_The problem_
Your answer should repeat every line of the records below in which the word "title" appears.

(Entries shown begins)

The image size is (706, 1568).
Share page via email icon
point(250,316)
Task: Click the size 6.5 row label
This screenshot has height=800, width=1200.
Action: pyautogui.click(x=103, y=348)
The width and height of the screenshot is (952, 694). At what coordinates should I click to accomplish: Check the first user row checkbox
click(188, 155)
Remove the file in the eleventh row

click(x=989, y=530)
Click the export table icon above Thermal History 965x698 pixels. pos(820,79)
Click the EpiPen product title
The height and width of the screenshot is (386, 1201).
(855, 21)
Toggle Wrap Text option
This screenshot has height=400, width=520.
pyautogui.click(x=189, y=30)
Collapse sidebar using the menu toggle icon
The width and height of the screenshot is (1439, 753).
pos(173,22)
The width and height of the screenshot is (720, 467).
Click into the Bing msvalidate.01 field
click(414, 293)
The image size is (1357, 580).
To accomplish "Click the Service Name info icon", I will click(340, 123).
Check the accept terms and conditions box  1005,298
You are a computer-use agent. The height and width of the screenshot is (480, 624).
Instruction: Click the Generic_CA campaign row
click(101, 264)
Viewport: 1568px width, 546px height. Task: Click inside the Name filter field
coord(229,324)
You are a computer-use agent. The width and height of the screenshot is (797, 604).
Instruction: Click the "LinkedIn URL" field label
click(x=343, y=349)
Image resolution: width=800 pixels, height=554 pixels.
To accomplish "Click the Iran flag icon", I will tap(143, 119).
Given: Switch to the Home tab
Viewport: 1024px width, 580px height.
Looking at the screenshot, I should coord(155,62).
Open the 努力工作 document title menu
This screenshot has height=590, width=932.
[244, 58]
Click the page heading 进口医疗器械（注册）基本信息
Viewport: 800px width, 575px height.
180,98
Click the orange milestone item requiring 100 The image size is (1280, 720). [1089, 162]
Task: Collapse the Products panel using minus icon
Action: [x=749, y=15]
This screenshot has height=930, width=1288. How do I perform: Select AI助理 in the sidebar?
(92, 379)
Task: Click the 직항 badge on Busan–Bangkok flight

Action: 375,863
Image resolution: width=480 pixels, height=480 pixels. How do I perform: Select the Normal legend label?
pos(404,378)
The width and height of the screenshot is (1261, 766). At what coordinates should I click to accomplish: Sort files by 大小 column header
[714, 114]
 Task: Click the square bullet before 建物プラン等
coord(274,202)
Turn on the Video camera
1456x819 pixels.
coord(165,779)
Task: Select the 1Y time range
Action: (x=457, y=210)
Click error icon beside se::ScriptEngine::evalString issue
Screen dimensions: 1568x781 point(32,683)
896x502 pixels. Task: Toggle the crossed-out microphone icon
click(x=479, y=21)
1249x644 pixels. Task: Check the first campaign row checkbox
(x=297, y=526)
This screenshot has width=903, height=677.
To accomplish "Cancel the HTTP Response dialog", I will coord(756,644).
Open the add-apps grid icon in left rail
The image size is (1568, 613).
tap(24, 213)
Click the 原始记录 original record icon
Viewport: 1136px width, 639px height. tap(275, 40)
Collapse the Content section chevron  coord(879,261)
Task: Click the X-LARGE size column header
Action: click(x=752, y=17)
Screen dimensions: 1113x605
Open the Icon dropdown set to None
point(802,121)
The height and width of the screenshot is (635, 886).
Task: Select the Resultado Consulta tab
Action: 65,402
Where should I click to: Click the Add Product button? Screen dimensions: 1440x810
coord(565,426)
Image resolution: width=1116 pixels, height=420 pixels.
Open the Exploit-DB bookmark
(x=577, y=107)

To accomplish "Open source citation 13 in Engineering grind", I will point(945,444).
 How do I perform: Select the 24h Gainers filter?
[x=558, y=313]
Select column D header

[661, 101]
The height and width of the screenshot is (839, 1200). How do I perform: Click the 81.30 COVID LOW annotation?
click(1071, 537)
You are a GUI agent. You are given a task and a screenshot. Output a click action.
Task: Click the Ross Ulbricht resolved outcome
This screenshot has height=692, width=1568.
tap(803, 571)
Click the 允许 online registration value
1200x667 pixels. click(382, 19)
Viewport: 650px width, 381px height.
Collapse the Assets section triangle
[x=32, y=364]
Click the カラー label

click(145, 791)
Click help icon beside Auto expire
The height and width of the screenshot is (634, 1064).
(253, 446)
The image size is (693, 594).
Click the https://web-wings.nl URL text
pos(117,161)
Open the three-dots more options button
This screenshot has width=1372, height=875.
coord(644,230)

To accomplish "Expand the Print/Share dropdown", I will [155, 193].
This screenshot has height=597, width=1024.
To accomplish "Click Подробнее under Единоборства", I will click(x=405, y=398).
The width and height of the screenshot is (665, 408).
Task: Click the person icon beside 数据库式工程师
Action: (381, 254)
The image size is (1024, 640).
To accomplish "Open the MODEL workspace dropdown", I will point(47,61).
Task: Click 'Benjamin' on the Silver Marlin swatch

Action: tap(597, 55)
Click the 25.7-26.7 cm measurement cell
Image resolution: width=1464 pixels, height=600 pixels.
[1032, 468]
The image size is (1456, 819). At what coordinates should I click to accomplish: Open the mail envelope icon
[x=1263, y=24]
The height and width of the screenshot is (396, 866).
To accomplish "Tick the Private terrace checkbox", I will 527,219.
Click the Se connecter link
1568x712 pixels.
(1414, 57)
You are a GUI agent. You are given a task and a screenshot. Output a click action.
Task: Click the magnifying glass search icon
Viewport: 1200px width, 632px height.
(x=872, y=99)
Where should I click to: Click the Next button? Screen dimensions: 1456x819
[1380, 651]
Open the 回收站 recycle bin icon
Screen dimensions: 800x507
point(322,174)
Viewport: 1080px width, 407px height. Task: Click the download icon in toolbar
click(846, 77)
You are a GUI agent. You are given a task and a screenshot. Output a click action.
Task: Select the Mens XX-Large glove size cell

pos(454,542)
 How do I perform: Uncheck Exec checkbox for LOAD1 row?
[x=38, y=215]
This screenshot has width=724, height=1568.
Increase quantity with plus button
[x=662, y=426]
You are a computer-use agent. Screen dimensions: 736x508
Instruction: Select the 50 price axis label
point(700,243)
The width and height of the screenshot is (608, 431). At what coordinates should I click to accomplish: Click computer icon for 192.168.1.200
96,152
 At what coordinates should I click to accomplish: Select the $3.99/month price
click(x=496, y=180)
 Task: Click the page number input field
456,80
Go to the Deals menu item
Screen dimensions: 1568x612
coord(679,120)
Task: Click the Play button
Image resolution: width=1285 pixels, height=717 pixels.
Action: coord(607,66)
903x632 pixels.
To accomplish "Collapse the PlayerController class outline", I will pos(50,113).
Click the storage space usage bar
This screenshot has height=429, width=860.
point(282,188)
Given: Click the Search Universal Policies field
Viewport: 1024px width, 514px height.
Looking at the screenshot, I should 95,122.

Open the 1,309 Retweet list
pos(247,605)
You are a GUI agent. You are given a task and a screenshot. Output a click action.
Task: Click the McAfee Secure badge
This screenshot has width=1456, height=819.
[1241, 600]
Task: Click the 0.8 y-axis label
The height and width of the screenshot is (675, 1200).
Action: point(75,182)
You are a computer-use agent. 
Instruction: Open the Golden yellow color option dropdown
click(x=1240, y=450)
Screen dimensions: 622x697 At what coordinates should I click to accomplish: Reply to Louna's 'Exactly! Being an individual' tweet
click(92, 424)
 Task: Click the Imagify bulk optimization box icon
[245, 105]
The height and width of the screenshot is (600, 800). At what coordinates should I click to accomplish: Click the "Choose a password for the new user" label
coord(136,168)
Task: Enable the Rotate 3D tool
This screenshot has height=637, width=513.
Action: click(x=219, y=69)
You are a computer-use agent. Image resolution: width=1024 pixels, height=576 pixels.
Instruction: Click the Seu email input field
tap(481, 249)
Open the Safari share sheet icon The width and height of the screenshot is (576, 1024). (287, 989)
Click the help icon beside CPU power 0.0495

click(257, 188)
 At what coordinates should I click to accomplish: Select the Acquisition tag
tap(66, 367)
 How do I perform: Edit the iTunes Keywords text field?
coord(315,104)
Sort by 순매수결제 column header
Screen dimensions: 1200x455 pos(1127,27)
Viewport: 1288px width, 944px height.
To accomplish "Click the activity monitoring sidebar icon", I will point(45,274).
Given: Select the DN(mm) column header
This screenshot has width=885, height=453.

(Entries shown ends)

_Written solution_
Click the EpiPen product title
Open the 努力工作 document title menu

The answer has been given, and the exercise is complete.